Additional research needs to be done to determine how alterations in TACI affect the immune system, and which pathways compensate for TACI defects. However, screening for mutations for TACI to predict prognosis or help in genetic counseling is unlikely to be useful. The phenotype of patients with the same mutation is highly variable. For many years it has generally been stated that patients with CVID have approximately 10% risk of having children with immunodeficiency. Identification of a TACI alteration would not change that figure.

Conclusions

The identification of genes and pathways involved in hypogammaglobulinemia has generated considerable interest.
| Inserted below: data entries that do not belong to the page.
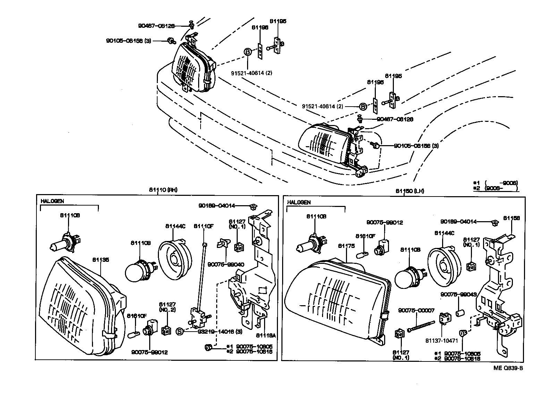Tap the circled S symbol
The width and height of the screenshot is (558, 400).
[x=179, y=332]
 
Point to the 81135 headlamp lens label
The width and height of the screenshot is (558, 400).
[x=101, y=259]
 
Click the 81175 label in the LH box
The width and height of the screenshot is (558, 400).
[x=346, y=246]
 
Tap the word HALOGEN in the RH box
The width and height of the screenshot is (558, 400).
[x=52, y=201]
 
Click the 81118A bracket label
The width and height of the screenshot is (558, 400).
[x=265, y=335]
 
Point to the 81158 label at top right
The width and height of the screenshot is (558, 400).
[x=512, y=218]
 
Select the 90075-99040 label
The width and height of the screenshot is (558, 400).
[x=226, y=264]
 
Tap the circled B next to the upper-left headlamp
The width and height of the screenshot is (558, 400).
[x=247, y=52]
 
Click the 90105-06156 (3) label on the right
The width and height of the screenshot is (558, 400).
[x=416, y=146]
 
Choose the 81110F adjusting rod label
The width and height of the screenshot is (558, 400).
[x=203, y=226]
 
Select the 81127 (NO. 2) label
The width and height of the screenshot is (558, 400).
[x=167, y=307]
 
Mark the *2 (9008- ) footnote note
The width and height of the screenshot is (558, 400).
[x=496, y=188]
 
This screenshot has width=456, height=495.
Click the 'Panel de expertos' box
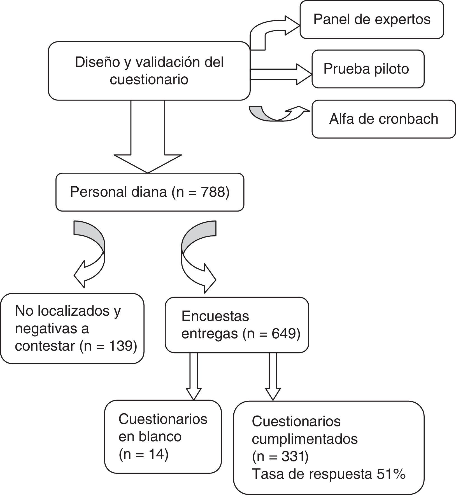pos(372,20)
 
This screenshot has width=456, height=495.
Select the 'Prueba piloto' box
pos(368,69)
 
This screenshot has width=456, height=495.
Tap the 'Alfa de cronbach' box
pos(383,119)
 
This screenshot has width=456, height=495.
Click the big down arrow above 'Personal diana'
pos(148,140)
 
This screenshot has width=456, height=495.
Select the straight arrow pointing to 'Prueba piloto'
pos(280,74)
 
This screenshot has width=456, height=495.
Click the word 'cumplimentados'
pos(305,438)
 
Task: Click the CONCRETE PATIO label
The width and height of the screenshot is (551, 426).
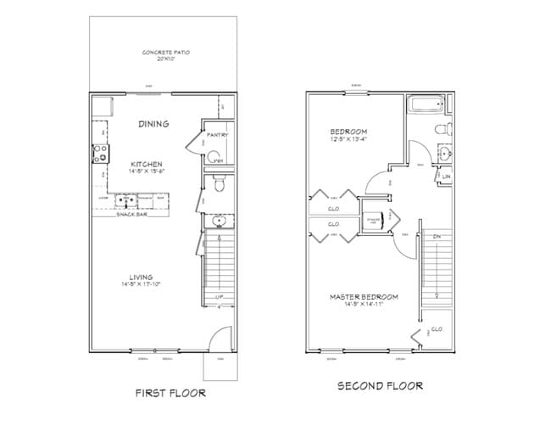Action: pyautogui.click(x=166, y=53)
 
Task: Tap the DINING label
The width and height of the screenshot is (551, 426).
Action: pyautogui.click(x=153, y=124)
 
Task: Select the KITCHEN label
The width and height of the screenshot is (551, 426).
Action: pyautogui.click(x=146, y=164)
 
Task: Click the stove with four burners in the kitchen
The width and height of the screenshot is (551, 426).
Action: pyautogui.click(x=99, y=154)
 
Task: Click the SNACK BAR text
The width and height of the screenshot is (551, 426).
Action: pyautogui.click(x=131, y=215)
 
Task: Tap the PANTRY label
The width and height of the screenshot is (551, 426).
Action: pyautogui.click(x=218, y=135)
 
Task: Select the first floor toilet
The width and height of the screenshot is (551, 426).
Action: pyautogui.click(x=219, y=183)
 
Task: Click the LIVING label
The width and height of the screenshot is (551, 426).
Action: pyautogui.click(x=141, y=277)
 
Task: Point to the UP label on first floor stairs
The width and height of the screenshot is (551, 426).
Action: pyautogui.click(x=219, y=297)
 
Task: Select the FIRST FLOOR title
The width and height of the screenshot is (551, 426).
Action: pyautogui.click(x=171, y=393)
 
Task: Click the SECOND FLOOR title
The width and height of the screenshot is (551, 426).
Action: pyautogui.click(x=381, y=386)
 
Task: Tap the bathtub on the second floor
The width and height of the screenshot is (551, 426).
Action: pyautogui.click(x=424, y=107)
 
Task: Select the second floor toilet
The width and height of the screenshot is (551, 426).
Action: pyautogui.click(x=441, y=130)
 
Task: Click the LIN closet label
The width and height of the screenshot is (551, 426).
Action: pyautogui.click(x=446, y=177)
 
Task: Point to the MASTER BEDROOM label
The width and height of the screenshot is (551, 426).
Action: pyautogui.click(x=364, y=297)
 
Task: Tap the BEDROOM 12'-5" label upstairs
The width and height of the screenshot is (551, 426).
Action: pyautogui.click(x=348, y=132)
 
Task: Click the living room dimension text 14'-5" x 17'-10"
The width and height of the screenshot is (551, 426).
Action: pyautogui.click(x=141, y=284)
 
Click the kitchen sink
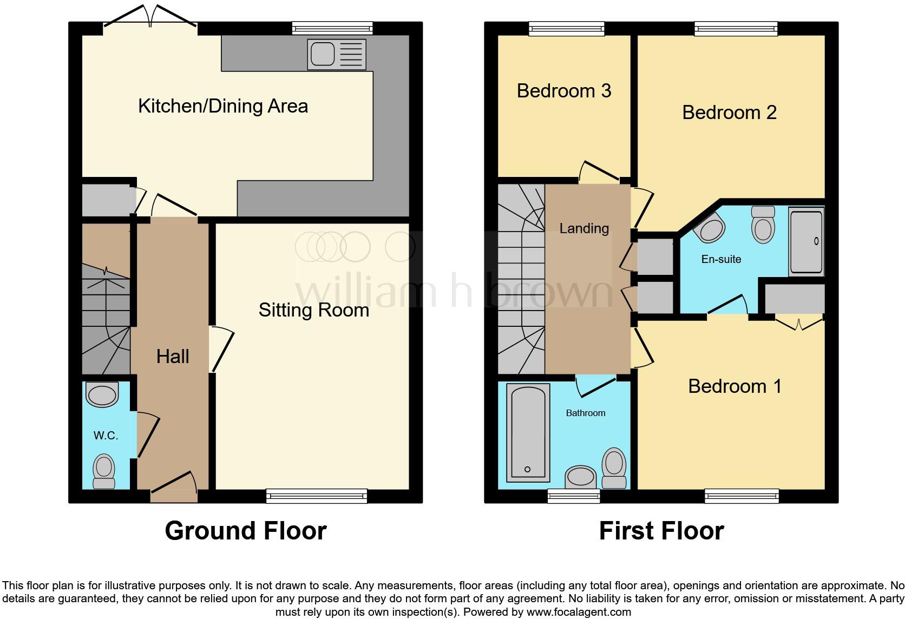(x=336, y=54)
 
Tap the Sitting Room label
(x=313, y=310)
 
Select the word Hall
(x=173, y=356)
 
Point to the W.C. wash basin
(x=102, y=395)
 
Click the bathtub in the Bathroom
(x=527, y=433)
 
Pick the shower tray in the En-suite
(x=806, y=241)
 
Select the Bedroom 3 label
(x=563, y=90)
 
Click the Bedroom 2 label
(x=729, y=112)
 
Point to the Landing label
(x=584, y=228)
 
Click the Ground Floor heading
(x=245, y=531)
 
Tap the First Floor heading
(x=661, y=531)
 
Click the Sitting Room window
(x=317, y=496)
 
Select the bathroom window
(x=573, y=496)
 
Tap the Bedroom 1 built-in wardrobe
(x=794, y=299)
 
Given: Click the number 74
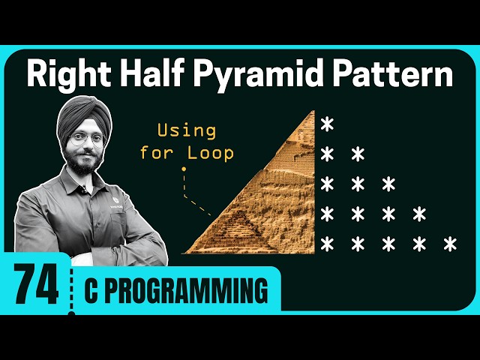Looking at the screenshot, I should [x=35, y=286].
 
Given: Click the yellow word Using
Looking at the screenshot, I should [x=186, y=130].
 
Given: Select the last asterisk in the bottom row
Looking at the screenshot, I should [x=450, y=244].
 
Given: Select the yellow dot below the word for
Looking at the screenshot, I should [x=183, y=170].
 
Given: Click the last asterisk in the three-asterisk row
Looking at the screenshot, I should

Defects in many of the genes that cause immunodeficiency result in a phenotype that is different from that seen in mice with mutations in the same genes [31,40]. This emphasizes the importance of studies done in the human model and gives us an idea about the alternative pathways that can be used to generate a normal antibody response.

In the next few years, I expect that there will be additional information about modifying genetic factors that influence the severity of hypogammaglobulinemia. Are there a limited number of genes that play a dominant role or are there hundreds of genes, each of which could make a small contribution? As we learn more about the genetics of immunodeficiency, it will be increasingly important to think about how we intend to use the information. Screening for genetic disorders that act as susceptibility factors will not help us treat patients or provide genetic counseling.